La relación entre música y arquitectura, estrecha en la Grecia antigua y ejemplificada por la figura decApolo, dios de la música y la poesía (del canto, en verdad), y de la arquitectura -pero también, por su tardía asociación con el sol, de la justicia, que vela por el buen orden en la tierra y en el cielo-, ya existía en Mesopotamia.
Enki (Ea, en acadio) era el dios de las técnicas edilicias. Proyectaba y construía: hincaba sobre todo los cimientos, los fundamentos de las obras. Ayudaba también a reyes cuando fundaban templos, según cuentan las crónicas reales. Su obra maestra era su propio templo ubicado sobre las aguas de los orígenes (una diosa madre primordial que rompía aguas con cada nacimiento de un nuevo dios principal, el dios del cielo, por ejemplo, que pronto sería su esposo pese a ser su hijo) en los que había nacido y en cuyo seno moraba.
Las aguas pertenecían pues a Enki. Su templo, su palacio estaban sobre o dentro de las aguas -aguas que correspondían a su semen fecundante.

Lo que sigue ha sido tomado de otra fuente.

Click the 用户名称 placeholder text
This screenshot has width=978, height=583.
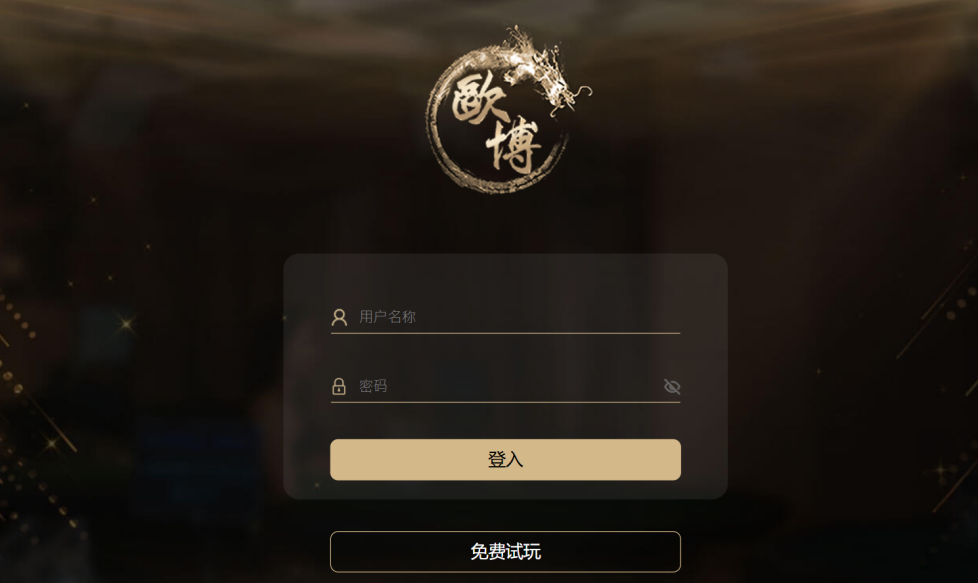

Las aguas jugaban un papel fundamental en las ordalias. Este ritual servía para conocer la verdad, limpiar las faltas o ponerlas en evidencia como también las desvelaban todas las superficies brillantes. Las imágenes que revelaban la verdad ascendían a la superficie o se posaban sobre ella. Pero la verdad debía ser invocada. Solo el dios que ejercía su dominio sobre las aguas podía lograr que éstas aclararan la situación. El ritual exigía un encantamiento y una incantación.
Enki, por tanto, cantaba las palabras adecuadas. Fue el primer dios que cantó. Sabía hallar el tono adecuado para que las aguas se abrieran y soltaran la verdad. El canto, el conjuro cantado, el cántico hipnótico vencía todas las resistencias. Las aguas dulcificadas contaban, en su discurrir, lo que se quería saber.
Por eso, también en Mesopotamia, el dios de la arquitectura, Enki o Ea, era también el dios de la música, el inventor de la misma. Música que también se asociaba a la verdad, al orden, al ordenamiento, a los y las órdenes.
Esta es quizá la aportación más sugerente de la exposición sobre música antigua que el Museo del Louvre ha organizado en su sede de Lens (norte de Francia) y que a finales de enero podría verse en Caixaforum de Barcelona.